Sep 022013
 

Griff reviews a Neil Gaiman-edited collection of fantastical stories which fails to live up to its promise….

This review must be prefaced with a disclaimer: Unnatural Creatures is an anthology, the contents of which its authors have contributed for free in order to support the charity 826DC.  Dedicated to encouraging the next generation of writers, 826DC deserves far more support than it already gets.  Critiquing such an anthology feels distasteful to a certain extent: none of its failings can possibly eclipse the incredible good it seeks to support with every purchased copy.  In a strange twist, I almost ask readers to ignore what follows after and buy the anthology regardless – I will merely be saying what needs to be said on a professional and artistic level.

Unnatural Creatures is a very strange animal indeed.  It promises a veritable literary zoo of fantastical creatures – many familiar, some not – to amaze the reader and excite his imagination. Werewolves, phoenixes, griffins and transdimensional smudges abound within its pages.

And yet, such amazing specimens did not quite amaze me, nor excite my imagination.  Do not get me wrong, these are all solid stories solidly written, and there are shining examples of singularly wonderful creativity.  The anthology opens on a strong pair: Gahan Wilson’s impossible-to-title story (which I shall refer to as Smudge for ease), and E. Lily Yu’s pleasantly biting The Cartographer Wasps and the Anarchist BeesSmudge is an excellent blend of graphics and words that really delivers on the anthology’s ‘unnatural’ claims, with the former providing enough menace and growing tension to pick up the latter’s slack.  Wasps and Bees on the other hand offers a quietly political insight into our own natural world, twisted ever so slightly.  Both stories raised my expectations of what this anthology was capable of: an imperfect but still marvellous chimera of wildly different stories, each with their own functions, meanings and goals.

My hopes were quickly proven wrong, and things settled into a disappointing routine.  What should have been a chimera was, if you will pardon the mixed metaphors, a horse of an entirely different colour.
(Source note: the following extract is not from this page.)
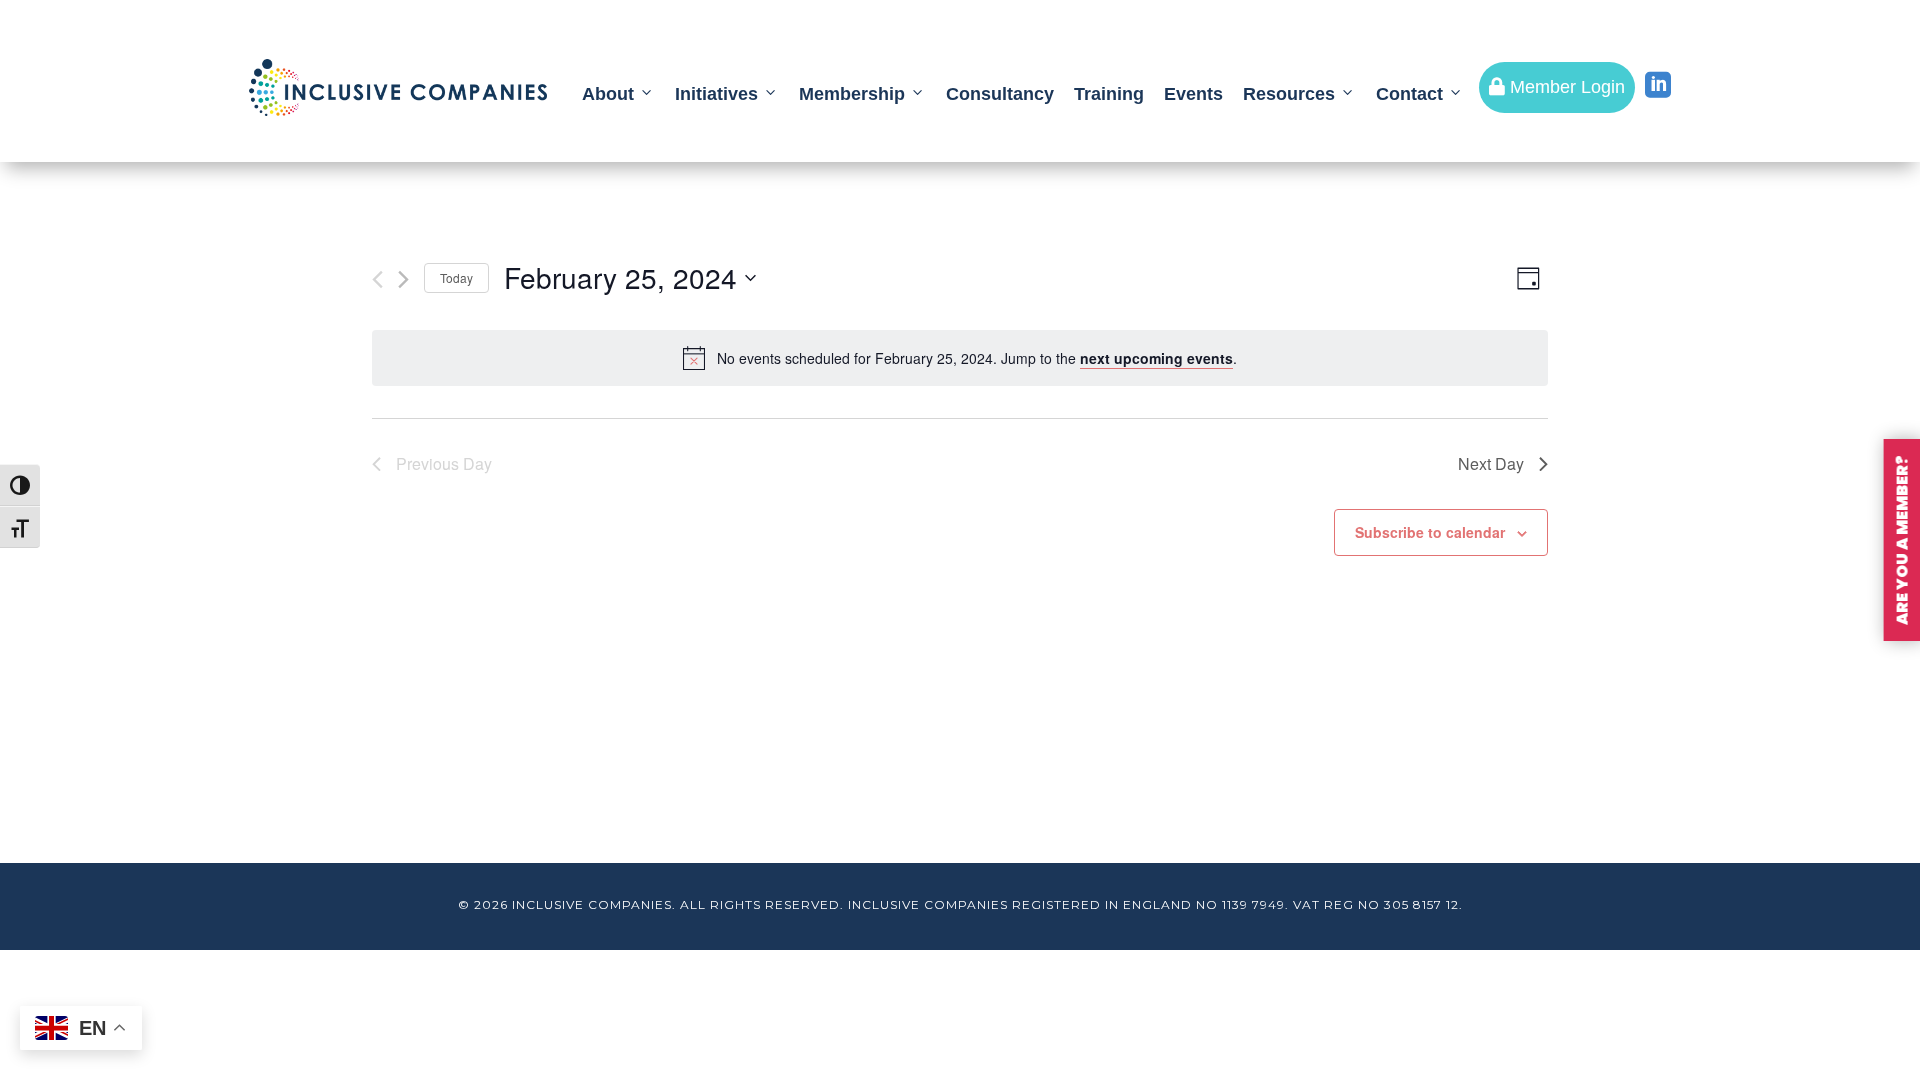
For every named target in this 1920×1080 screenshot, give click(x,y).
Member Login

Many – most, I daresay – of the stories were remarkably uniform in truly unfortunate ways.  Their pacing was breakneck, taking the notion of a short story in its most literal sense as they stumbled and leapt over opportunities to flesh out their narratives, to make themselves come alive in a way that is doubly important when one is dealing with the fantastical.  However, I believe that this was only a symptom of the anthology’s greater, more central problem: the unremitting tone of fable that ran throughout its pages.  Whether this was some submission prerequisite, or a statistically improbably fluke, I shall never know, but the end result is that Unnatural Creatures reads less like a compendium of the wondrously alien, and more like a collection of fairy tales that one would read to a curiously precocious child.  Plots are usually simple and single-track, lacking much complexity beyond signposted complications as matters move from X to Y (if even that).  One even dares to resolve itself with the use of a near-literal deus ex machina, with a divine being descending from on high to resolve every issue the characters face.  There is, at least, a pleasant streak of tragedy and darkness to many of the stories: often baddies (the stories rarely pick up enough morally complex steam to escape that particular fabular notion) avoid their comeuppance, while the more sympathetic characters often end up suffering for their ‘good’ qualities.
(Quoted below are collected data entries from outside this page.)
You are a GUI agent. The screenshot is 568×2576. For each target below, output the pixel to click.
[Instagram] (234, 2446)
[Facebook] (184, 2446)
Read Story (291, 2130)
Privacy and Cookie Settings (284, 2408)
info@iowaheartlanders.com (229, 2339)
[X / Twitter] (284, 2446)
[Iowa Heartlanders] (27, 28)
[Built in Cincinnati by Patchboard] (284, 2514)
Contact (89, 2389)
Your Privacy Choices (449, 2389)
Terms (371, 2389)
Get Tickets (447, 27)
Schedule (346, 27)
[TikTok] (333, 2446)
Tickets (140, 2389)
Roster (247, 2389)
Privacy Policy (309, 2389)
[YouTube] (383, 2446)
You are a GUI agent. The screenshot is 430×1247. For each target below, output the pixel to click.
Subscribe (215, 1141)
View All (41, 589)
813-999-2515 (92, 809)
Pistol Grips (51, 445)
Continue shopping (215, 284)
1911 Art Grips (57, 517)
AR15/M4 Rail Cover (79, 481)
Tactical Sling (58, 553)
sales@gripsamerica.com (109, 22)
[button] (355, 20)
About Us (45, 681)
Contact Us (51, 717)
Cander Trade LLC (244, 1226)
The star of the anthology, beyond any doubt, is the late, great Diana Wynne Jones’ The Sage of Theare which, aside from being an exemplar of pacing, plotting and downright writing, subversively showcases that most unnatural of creatures: man.

Ultimately, I think, the greatest disappointment with Unnatural Creatures is that it fails to live up to the love its collector, Neil Gaiman, expresses for the unnatural: namely, its capacity to defy ultimate definition and exist in a realm of infinite possibility.  Having said that, it is then truly a shame when so many of the stories that follow make so little headway into subverting, or outright defying, the most common of received understandings of these creatures.  Perhaps that is the source of my dissatisfaction with this anthology.  Like some wide-eyed Victorian punter promised a mermaid only to be shown some stitched amalgam of person and fish, I can acknowledge the time, effort and care put into its construction, but nevertheless feel only sadness at the unfulfilled promise of the truly fantastical.